TASK TO COMPLETE: Extract from the entries below, exactly as given, only the lines from the line containing "2296x1611 pixels." to the line containing "Given: Open the", both lines included.

DATASET EXTRACT:
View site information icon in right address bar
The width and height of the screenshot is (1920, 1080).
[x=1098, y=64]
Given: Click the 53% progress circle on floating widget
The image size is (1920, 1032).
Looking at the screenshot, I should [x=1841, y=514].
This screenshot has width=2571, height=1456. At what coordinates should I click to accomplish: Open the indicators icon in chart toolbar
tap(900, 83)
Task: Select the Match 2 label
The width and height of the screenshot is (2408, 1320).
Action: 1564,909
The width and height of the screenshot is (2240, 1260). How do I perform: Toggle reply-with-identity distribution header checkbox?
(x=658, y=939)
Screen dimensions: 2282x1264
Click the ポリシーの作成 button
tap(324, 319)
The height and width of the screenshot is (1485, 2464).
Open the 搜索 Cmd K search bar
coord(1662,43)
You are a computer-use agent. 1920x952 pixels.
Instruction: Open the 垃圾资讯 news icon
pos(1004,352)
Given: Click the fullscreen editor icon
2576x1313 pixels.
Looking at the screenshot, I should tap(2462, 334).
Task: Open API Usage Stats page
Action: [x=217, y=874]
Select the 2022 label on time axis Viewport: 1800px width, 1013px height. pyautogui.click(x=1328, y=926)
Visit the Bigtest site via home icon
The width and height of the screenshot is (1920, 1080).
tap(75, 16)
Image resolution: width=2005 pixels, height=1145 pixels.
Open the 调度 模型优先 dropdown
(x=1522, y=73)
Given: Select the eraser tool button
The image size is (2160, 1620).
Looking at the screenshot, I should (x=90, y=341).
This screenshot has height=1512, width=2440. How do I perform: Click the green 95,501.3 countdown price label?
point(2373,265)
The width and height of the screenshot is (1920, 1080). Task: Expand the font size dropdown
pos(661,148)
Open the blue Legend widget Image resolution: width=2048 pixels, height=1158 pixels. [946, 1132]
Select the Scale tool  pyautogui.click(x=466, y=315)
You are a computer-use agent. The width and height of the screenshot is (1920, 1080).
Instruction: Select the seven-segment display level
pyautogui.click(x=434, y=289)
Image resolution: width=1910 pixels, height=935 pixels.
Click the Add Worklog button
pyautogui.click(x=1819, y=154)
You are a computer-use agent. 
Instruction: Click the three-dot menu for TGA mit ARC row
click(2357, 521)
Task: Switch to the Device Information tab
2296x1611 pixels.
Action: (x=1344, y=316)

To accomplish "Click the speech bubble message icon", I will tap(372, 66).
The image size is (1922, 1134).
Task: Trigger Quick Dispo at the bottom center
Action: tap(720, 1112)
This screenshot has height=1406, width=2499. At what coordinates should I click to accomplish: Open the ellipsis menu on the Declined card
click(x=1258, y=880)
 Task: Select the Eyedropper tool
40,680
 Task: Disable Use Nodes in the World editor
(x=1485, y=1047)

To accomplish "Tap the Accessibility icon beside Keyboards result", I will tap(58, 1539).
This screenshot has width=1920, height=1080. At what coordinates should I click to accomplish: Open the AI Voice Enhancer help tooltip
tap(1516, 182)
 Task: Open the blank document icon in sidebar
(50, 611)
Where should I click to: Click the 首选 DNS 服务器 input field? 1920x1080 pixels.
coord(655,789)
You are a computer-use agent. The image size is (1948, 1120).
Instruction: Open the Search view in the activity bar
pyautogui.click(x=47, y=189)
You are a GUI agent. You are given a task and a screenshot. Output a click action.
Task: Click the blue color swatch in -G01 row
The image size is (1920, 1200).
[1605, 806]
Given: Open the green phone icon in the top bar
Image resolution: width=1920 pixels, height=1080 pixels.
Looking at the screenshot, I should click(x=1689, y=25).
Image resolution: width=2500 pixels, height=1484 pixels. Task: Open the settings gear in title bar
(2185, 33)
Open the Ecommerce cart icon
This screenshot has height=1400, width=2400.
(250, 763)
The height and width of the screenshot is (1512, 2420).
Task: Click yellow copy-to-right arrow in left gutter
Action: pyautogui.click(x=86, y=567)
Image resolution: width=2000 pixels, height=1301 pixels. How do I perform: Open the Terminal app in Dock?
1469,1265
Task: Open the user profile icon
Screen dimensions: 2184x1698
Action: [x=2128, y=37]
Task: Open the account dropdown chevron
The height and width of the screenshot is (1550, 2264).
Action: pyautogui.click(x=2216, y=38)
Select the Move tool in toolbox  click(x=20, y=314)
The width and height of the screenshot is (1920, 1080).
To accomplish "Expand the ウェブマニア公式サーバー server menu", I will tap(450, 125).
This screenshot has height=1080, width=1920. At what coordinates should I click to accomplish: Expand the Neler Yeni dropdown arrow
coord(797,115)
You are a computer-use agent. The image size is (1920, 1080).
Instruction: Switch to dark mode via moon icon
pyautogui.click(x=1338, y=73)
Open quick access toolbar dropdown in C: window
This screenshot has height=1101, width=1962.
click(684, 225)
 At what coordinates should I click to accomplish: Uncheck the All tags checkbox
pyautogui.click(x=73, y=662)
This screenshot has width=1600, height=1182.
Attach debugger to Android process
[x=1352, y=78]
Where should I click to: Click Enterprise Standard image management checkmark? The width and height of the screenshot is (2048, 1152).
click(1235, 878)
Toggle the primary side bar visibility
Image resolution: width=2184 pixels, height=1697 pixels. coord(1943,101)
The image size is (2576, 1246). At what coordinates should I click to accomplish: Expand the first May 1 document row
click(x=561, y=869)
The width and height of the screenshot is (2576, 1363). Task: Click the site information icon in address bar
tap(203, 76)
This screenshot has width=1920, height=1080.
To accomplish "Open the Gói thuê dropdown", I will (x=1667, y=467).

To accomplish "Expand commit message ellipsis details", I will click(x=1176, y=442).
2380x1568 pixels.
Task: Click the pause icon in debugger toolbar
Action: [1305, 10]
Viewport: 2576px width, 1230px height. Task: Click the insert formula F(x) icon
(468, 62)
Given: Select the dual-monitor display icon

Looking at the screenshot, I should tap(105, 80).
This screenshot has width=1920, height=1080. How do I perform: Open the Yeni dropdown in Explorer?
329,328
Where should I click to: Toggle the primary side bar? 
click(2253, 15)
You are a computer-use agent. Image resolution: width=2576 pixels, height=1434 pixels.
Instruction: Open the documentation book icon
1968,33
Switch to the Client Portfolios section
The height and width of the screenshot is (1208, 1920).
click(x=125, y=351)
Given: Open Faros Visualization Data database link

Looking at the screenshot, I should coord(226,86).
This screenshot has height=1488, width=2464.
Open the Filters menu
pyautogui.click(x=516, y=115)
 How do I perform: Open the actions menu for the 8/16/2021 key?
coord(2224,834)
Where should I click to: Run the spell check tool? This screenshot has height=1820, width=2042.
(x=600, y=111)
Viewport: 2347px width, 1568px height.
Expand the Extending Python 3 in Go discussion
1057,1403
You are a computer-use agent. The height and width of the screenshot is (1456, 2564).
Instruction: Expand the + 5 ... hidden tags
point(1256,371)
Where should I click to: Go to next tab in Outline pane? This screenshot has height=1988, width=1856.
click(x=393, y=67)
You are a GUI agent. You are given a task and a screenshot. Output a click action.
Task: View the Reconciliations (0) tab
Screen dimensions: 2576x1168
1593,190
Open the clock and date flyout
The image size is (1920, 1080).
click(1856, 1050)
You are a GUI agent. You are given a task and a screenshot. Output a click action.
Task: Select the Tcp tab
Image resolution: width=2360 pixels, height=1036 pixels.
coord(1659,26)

EXERCISE RESULT:
2296x1611 pixels.
Action: (x=1344, y=316)

To accomplish "Click the speech bubble message icon", I will tap(372, 66).
The image size is (1922, 1134).
Task: Trigger Quick Dispo at the bottom center
Action: tap(720, 1112)
This screenshot has height=1406, width=2499. At what coordinates should I click to accomplish: Open the ellipsis menu on the Declined card
click(x=1258, y=880)
 Task: Select the Eyedropper tool
40,680
 Task: Disable Use Nodes in the World editor
(x=1485, y=1047)

To accomplish "Tap the Accessibility icon beside Keyboards result", I will tap(58, 1539).
This screenshot has width=1920, height=1080. At what coordinates should I click to accomplish: Open the AI Voice Enhancer help tooltip
tap(1516, 182)
 Task: Open the blank document icon in sidebar
(50, 611)
Where should I click to: Click the 首选 DNS 服务器 input field? 1920x1080 pixels.
coord(655,789)
You are a computer-use agent. The image size is (1948, 1120).
Instruction: Open the Search view in the activity bar
pyautogui.click(x=47, y=189)
You are a GUI agent. You are given a task and a screenshot. Output a click action.
Task: Click the blue color swatch in -G01 row
The image size is (1920, 1200).
[1605, 806]
Given: Open the green phone icon in the top bar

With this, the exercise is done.